**DIRECTIONS**
Please give back, word for word, each line from the start of the entries through the one in which "You are a computer-use agent. Screen dimensions: 2420x1512" is found.

**DATA PROVIDED**

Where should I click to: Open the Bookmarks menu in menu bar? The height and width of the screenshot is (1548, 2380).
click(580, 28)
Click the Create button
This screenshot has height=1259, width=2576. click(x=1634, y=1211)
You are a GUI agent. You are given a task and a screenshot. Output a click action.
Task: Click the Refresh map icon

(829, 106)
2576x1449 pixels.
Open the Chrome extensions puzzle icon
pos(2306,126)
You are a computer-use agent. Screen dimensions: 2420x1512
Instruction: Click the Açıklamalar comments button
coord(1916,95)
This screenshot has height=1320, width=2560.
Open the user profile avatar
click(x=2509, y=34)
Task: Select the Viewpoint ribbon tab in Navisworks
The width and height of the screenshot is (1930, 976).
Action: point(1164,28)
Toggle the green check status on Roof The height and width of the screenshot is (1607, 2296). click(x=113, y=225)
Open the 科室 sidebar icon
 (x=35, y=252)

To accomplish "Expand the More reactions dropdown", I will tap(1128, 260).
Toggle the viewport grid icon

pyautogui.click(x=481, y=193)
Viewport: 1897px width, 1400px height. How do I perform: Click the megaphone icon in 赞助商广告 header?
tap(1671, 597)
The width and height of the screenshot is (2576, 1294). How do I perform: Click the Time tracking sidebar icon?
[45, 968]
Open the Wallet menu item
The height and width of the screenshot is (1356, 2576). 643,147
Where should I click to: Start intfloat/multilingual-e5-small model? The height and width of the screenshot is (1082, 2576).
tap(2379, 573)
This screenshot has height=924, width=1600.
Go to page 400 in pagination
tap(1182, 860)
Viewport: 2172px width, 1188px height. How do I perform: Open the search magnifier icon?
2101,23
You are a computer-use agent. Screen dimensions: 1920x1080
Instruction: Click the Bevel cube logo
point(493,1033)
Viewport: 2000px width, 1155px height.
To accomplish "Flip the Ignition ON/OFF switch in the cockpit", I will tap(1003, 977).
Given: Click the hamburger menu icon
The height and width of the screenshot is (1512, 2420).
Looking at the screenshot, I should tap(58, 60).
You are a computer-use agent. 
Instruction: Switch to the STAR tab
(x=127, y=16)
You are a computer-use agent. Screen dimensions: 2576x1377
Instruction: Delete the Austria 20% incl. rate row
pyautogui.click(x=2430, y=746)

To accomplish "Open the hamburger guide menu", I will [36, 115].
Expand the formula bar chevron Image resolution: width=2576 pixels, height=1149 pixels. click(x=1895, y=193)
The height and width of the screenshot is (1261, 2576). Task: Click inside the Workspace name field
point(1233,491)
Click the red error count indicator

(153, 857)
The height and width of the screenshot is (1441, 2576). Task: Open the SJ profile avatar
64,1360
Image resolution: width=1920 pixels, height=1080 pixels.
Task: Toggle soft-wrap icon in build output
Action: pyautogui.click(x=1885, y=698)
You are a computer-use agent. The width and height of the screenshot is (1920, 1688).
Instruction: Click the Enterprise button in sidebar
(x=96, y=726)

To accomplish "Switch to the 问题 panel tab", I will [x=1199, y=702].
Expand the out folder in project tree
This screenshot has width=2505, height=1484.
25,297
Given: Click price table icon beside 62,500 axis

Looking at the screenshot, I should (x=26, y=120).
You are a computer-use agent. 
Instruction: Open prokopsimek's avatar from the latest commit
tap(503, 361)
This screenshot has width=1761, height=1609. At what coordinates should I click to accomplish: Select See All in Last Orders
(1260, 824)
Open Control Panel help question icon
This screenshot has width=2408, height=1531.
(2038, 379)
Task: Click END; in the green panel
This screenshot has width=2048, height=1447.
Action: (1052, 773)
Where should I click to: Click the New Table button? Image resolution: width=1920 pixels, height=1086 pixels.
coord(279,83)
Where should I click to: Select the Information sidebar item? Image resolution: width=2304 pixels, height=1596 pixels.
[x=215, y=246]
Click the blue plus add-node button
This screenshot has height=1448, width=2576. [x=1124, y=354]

**SOLUTION TO THE EXERCISE**
Where should I click to: Open the Bookmarks menu in menu bar? The height and width of the screenshot is (1548, 2380).
click(580, 28)
Click the Create button
This screenshot has height=1259, width=2576. click(x=1634, y=1211)
You are a GUI agent. You are given a task and a screenshot. Output a click action.
Task: Click the Refresh map icon

(829, 106)
2576x1449 pixels.
Open the Chrome extensions puzzle icon
pos(2306,126)
You are a computer-use agent. Screen dimensions: 2420x1512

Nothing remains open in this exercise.